What preparations are needed before suturing the lining of a medium-frequency induction furnace?

1.Check the furnace body’s operating condition

1. Requirements

This includes the inspection and treatment of the furnace body yoke, hydraulic system, water cooling system, induction coil and its insulating varnish, coil paste, and empty furnace test.

(1) Visually inspect the furnace body yoke fastening screws for looseness. If loose, they must be tightened. At the same time, any splashed or adsorbed iron filings on the yoke should be removed.

(2) Turn on the hydraulic switch and rotate the furnace body. If the furnace body cannot rotate normally, it should be repaired immediately.

(3) Turn on the water cooling system pump and check for water leakage in each connecting pipe. If any leakage is found, the water cooling pipes should be tightened or replaced immediately to ensure the normal operation of the water cooling system.

---

→ **STATED GOAL**
Can you give the furnace lining text again between "What preparations are" and "empty furnace test.", inclusive, replacing "hydraulic system" with "oil pressure system"? Rely on the furnace lining text alone.

→ **SUPPLIED INFORMATION**
---

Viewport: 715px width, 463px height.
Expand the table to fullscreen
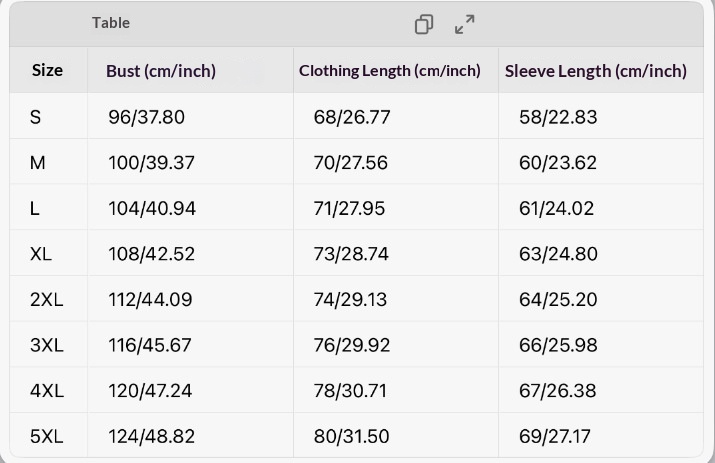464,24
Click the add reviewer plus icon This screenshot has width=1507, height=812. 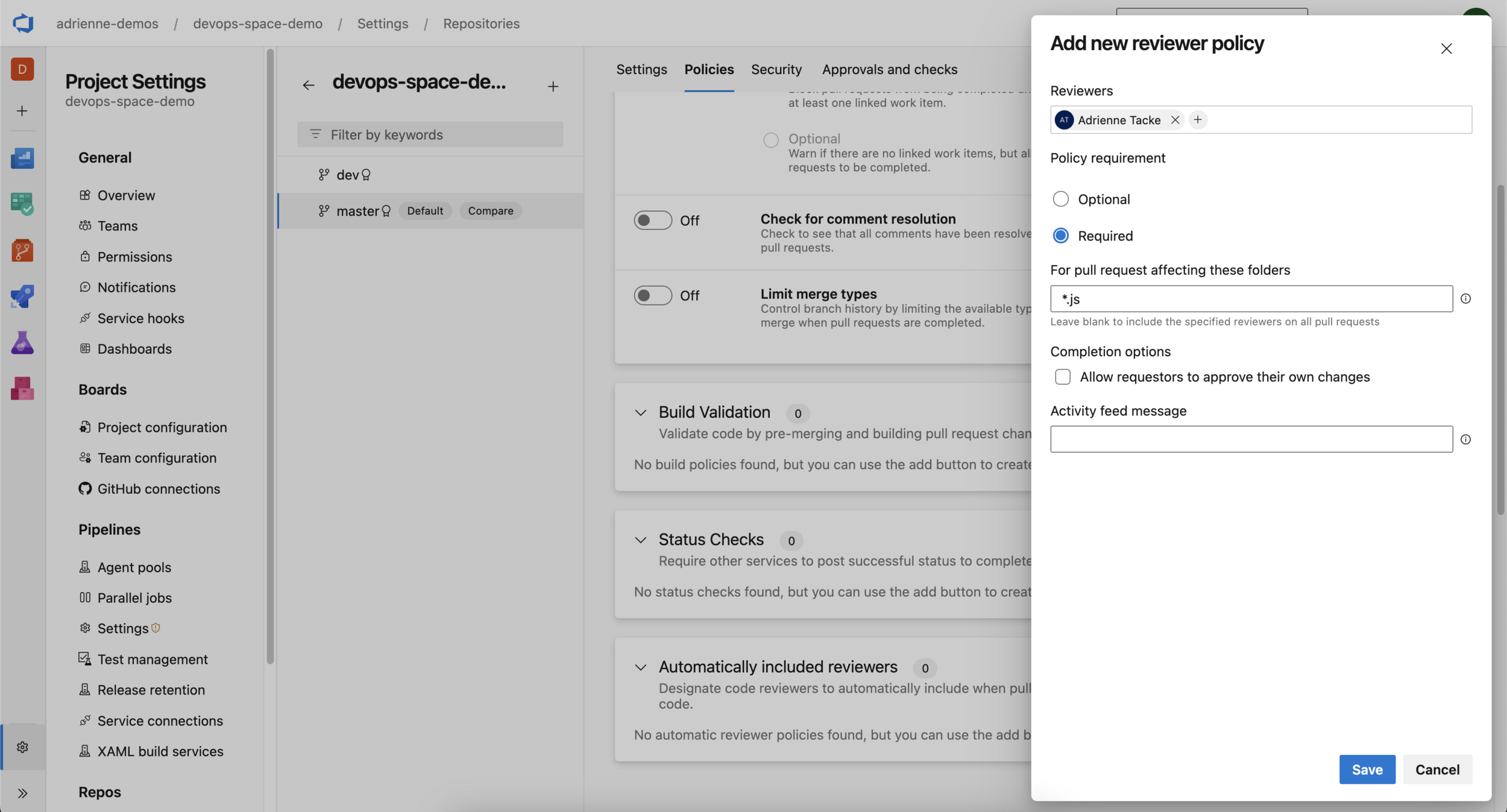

---

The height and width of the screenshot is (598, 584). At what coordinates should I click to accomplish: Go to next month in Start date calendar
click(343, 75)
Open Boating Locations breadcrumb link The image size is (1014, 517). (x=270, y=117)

---

→ **RESPONSE**
What preparations are needed before suturing the lining of a medium-frequency induction furnace?

1.Check the furnace body’s operating condition

1. Requirements

This includes the inspection and treatment of the furnace body yoke, oil pressure system, water cooling system, induction coil and its insulating varnish, coil paste, and empty furnace test.